Passage sélectionné:
━━━━━━━━━━━━━━━━
Le 3 octobre 2012, la Grande Chambre de la Cour européenne des droits de l’homme va entendre une affaire « d’adoption homosexuelle » mettant en cause l’impossibilité pour une femme d’adopter le fils de sa compagne (affaire X et autres c. Autriche, n° 19010/07). Le couple de femmes y voit une atteinte au respect de leur vie privée et une discrimination. Le jugement sera rendu par la Grande Chambre, c'est-à-dire la plus haute autorité judiciaire européenne en matière de droits de l’homme, et sera sans appel possible. Les jugements de la Grande Chambre fixent la jurisprudence de la Cour et ont vocation à s’imposer aux 47 Etats membres du Conseil de l’Europe. [1]
Le European Centre for Law and Justice (ECLJ) a été autorisé à intervenir dans cette affaire comme tierce partie (amicus curiae) et a soumis des observations écrites à la Grande Chambre (accessibles ici).
━━━━━━━━━━━━━━━━
Données fournies:
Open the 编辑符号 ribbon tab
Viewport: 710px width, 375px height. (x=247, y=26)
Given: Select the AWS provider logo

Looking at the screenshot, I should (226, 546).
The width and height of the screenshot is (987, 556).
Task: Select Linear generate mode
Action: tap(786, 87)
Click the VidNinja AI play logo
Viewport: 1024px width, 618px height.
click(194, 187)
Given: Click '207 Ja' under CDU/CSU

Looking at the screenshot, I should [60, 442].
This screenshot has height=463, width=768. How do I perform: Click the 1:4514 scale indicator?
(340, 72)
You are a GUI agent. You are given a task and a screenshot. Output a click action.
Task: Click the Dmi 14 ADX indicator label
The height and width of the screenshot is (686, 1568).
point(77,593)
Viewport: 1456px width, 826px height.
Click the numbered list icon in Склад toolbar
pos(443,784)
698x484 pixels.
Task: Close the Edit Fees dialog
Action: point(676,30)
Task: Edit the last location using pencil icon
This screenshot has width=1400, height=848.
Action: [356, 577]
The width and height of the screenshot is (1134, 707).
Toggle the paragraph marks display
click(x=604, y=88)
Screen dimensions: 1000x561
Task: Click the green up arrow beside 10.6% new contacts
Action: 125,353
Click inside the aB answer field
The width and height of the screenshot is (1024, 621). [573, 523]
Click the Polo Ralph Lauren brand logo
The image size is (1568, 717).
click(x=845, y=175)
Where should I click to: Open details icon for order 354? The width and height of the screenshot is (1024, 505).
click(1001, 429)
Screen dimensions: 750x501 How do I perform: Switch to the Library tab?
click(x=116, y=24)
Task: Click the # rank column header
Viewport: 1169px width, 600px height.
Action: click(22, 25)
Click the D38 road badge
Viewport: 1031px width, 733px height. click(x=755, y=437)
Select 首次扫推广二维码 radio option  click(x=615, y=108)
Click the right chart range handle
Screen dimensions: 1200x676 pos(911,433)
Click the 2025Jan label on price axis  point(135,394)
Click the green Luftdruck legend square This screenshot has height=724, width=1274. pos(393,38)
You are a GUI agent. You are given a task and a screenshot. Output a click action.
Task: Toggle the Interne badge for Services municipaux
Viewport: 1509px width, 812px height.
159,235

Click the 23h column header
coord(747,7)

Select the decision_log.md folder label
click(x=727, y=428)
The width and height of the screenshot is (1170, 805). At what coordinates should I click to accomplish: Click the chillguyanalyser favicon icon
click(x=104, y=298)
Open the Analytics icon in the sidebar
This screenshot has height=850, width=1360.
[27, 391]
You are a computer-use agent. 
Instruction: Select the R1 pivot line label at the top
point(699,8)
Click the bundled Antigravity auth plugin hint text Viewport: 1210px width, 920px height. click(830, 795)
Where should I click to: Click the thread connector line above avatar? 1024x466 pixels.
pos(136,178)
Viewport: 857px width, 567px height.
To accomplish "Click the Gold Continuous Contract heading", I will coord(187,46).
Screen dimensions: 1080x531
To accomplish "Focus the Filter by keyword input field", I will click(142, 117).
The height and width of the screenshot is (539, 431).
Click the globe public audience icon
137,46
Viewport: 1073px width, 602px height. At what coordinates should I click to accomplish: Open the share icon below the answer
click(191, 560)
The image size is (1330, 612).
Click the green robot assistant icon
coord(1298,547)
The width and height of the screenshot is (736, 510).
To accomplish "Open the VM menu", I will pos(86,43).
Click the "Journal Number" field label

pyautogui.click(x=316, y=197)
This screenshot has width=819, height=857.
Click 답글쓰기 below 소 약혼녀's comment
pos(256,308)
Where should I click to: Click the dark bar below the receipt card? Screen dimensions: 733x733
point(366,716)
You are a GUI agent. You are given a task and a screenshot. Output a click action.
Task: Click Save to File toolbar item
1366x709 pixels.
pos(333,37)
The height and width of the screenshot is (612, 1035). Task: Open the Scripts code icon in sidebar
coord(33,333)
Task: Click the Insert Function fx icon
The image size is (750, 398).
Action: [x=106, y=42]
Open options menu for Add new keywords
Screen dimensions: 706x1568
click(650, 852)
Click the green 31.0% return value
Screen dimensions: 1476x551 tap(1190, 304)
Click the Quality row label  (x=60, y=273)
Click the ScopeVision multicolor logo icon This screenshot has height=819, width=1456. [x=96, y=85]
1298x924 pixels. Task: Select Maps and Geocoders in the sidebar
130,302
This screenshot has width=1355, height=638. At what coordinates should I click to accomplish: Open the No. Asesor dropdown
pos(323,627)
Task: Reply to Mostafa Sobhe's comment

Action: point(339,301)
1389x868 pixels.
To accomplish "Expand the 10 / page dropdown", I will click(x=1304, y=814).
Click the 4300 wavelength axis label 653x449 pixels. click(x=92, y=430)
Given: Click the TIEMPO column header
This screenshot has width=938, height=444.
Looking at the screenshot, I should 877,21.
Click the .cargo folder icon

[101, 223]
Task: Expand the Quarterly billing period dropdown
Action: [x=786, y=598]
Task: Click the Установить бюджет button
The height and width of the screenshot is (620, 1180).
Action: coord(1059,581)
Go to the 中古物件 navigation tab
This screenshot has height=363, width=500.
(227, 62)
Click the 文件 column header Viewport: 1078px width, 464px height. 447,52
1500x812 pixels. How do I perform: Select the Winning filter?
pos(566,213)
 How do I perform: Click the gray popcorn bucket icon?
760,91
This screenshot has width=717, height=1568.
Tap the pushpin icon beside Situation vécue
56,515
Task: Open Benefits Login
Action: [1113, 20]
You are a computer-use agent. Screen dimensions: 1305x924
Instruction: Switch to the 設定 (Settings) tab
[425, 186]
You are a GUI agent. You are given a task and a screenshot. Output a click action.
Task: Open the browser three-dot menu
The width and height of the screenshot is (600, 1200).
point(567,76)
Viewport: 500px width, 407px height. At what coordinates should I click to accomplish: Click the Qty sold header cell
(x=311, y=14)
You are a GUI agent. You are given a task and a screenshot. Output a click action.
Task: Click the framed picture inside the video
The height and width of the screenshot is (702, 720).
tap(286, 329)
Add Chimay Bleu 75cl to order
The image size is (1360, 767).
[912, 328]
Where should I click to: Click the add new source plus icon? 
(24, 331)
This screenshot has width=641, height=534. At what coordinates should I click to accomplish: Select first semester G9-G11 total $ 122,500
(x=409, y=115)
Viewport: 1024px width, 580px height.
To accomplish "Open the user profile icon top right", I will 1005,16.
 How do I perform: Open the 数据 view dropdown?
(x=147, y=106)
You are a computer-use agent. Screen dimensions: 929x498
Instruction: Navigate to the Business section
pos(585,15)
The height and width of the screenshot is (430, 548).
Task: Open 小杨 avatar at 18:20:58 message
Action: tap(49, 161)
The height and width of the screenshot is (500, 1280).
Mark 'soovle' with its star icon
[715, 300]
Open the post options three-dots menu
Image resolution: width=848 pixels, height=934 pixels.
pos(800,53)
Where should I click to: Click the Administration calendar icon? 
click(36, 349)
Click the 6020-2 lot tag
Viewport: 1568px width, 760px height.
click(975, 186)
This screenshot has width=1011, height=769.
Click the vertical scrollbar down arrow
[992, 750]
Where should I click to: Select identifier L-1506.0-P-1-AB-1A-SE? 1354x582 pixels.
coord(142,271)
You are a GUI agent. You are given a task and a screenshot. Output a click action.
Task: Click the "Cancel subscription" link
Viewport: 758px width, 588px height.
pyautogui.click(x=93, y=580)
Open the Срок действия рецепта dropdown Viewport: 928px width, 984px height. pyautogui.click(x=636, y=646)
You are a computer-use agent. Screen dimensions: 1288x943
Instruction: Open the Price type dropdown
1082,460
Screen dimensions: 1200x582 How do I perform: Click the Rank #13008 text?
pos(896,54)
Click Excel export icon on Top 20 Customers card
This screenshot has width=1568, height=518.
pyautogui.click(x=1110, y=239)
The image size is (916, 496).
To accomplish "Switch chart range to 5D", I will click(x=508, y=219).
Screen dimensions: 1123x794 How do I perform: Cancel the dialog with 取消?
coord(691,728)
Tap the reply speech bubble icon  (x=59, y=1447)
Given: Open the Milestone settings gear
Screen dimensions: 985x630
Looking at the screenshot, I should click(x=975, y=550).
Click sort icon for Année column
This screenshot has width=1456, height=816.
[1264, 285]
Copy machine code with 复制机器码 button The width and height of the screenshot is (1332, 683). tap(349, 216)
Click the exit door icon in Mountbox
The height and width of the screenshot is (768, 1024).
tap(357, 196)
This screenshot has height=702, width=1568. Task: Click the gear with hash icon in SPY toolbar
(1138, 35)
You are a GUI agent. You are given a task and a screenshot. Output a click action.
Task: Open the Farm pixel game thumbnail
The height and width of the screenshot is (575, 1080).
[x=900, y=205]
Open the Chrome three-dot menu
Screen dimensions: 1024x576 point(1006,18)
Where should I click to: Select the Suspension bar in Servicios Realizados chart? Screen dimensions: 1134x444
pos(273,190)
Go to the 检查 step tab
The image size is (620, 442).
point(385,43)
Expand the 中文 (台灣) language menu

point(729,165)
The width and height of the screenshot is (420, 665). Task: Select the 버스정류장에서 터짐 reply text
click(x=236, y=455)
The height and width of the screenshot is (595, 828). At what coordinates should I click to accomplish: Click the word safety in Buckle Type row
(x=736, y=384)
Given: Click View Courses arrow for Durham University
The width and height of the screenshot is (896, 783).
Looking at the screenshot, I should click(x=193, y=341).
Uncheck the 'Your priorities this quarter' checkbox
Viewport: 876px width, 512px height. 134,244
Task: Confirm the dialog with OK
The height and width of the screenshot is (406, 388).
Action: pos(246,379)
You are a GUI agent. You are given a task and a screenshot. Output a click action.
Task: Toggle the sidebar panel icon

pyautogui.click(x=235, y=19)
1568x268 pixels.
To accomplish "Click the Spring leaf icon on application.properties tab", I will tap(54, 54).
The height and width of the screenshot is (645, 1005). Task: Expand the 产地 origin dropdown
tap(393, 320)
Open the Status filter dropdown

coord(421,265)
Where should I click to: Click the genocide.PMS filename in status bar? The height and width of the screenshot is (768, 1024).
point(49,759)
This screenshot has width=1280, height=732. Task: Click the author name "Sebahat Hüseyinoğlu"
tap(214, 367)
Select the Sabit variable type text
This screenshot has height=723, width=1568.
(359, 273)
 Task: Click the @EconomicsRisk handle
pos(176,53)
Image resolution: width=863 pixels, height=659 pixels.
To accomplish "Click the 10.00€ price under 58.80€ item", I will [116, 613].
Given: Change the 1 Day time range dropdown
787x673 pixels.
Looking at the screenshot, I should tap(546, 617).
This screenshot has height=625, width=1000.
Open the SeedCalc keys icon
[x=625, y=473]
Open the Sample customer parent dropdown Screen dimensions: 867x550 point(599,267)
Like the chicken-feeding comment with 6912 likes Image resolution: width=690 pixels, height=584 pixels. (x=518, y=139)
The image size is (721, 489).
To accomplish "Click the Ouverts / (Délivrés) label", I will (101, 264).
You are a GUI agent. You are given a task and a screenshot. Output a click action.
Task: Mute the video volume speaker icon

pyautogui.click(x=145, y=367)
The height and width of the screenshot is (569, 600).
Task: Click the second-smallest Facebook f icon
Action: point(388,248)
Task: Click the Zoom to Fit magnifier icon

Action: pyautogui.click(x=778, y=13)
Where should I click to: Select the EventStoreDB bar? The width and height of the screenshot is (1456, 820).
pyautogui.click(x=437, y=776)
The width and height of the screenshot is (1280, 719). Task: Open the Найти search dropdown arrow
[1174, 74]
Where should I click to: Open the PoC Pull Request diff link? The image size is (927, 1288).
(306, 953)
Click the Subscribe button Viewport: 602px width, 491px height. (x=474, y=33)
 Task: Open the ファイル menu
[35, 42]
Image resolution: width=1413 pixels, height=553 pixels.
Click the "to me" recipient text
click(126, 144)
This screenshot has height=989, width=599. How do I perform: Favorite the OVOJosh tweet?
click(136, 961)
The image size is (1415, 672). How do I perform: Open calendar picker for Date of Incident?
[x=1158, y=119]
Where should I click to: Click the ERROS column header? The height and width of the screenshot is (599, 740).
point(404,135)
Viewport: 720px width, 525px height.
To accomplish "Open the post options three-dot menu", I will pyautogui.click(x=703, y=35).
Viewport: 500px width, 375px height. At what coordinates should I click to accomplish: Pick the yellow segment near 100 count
━━━━━━━━━━━━━━━━
Exercice 1: D'après le passage sélectionné, pourquoi le jugement de la Grande Chambre dans cette affaire concerne-t-il d'autres pays que l'Autriche ?
Exercice 2: Selon le passage sélectionné, à quel titre l'ECLJ a-t-il été autorisé à intervenir dans l'affaire ?

Résultat de l'exercice 1: Les jugements de la Grande Chambre fixent la jurisprudence de la Cour. Ils ont vocation à s'imposer aux 47 États membres du Conseil de l'Europe.

Résultat de l'exercice 2: Comme tierce partie (amicus curiae).